TASK REQUIREMENTS
Would you please return only the lines from the one with "Task: Click the orange" through the last line of the records below, leaving the pictures out?

[Pixel coordinate grounding data]
··········
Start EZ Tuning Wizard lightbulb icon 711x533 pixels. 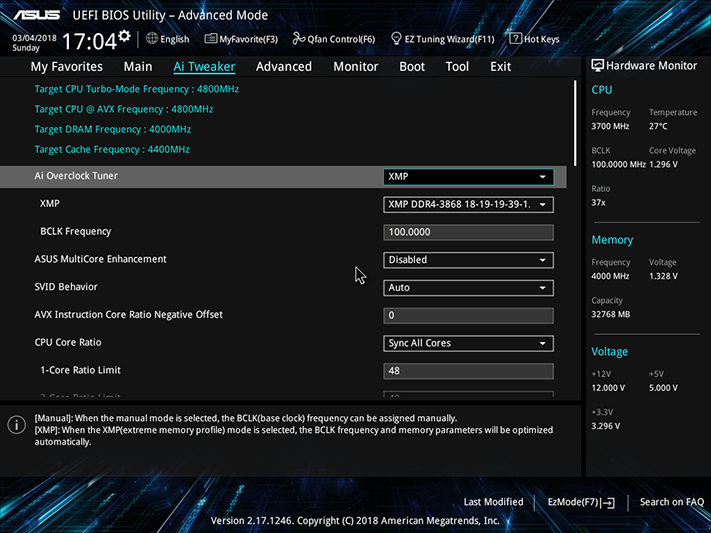click(396, 39)
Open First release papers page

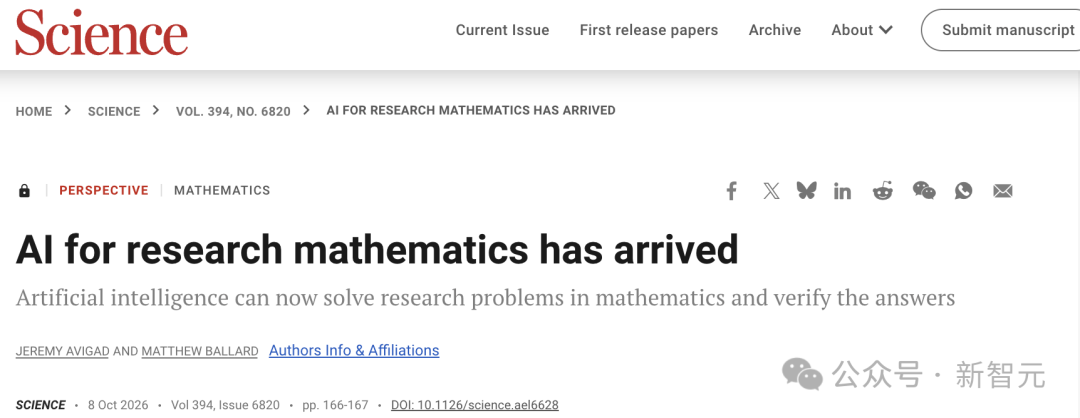tap(649, 30)
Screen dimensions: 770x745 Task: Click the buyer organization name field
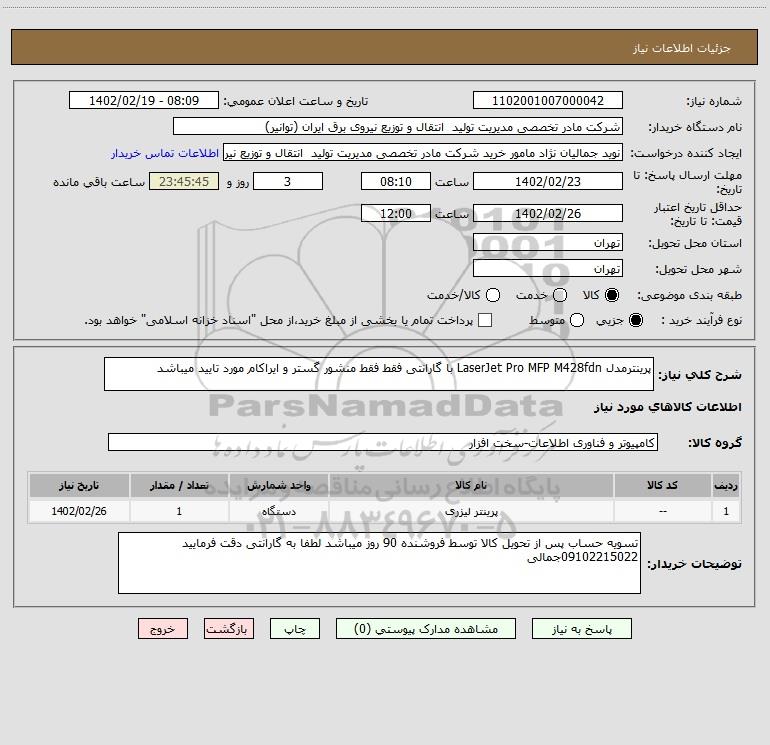point(398,127)
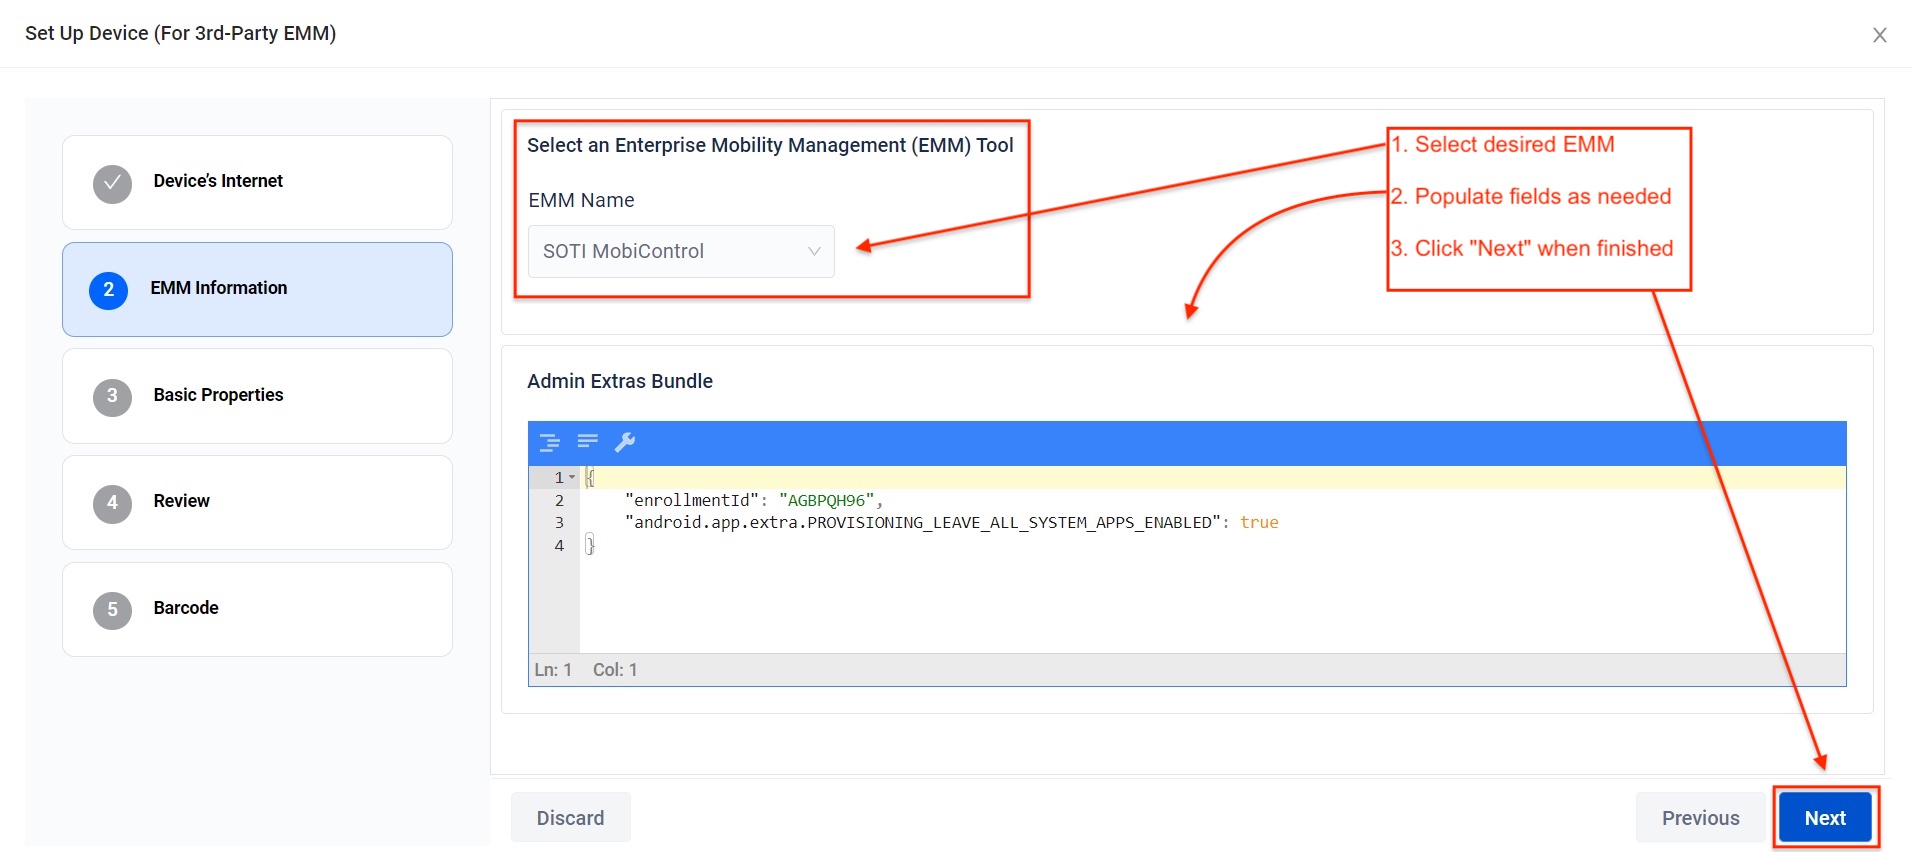The image size is (1912, 852).
Task: Click the repair JSON wrench icon
Action: point(625,442)
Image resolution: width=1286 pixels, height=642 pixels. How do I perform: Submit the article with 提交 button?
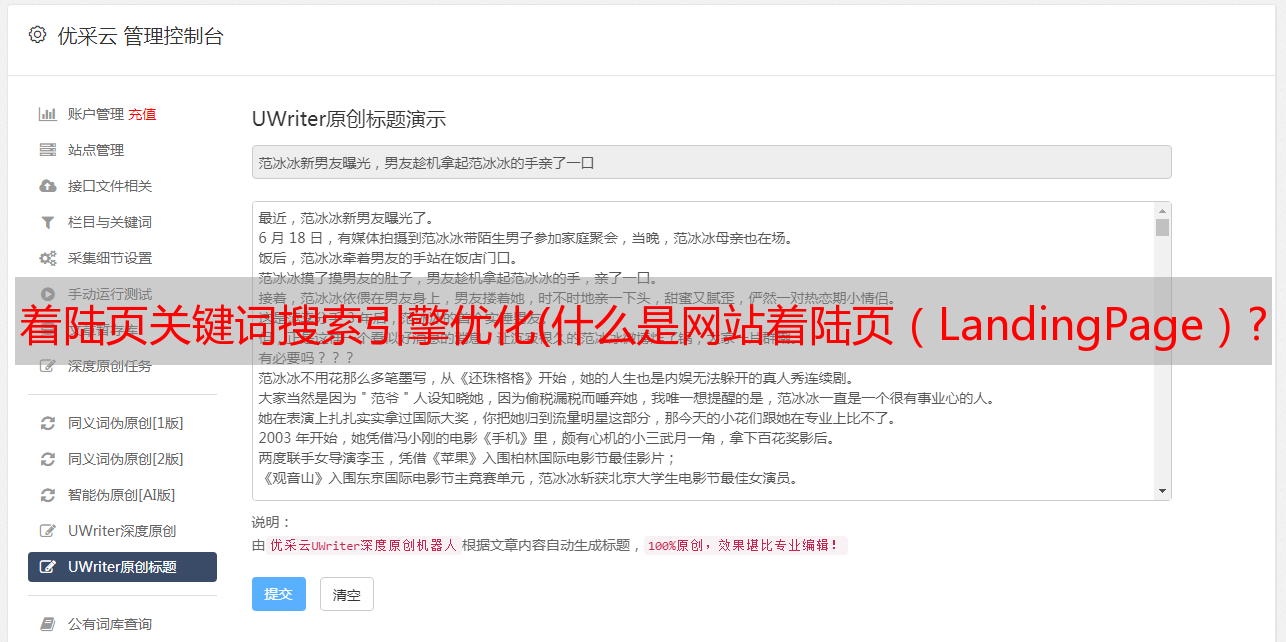point(278,594)
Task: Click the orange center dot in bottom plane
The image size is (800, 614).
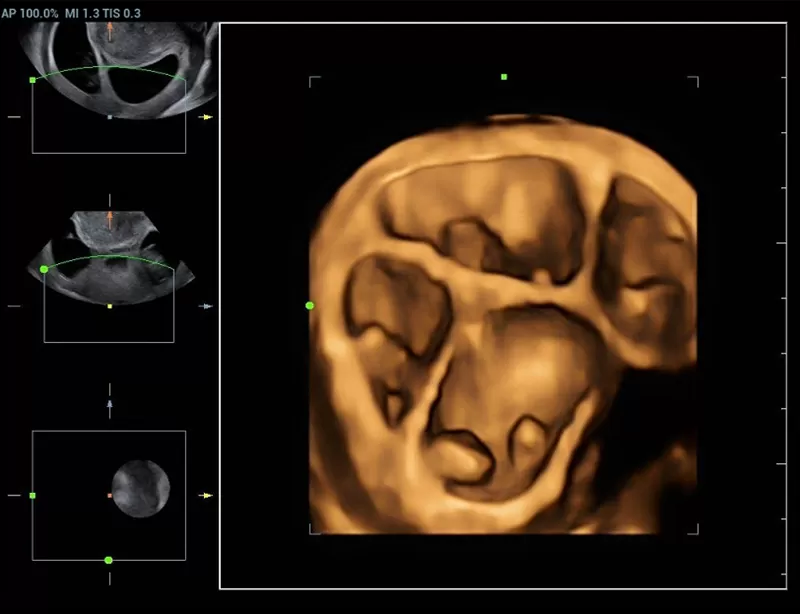Action: tap(110, 495)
··········
ANSWER TO THIS PROBLEM
Task: Click the orange center dot in bottom plane
The image size is (800, 614).
Action: tap(110, 495)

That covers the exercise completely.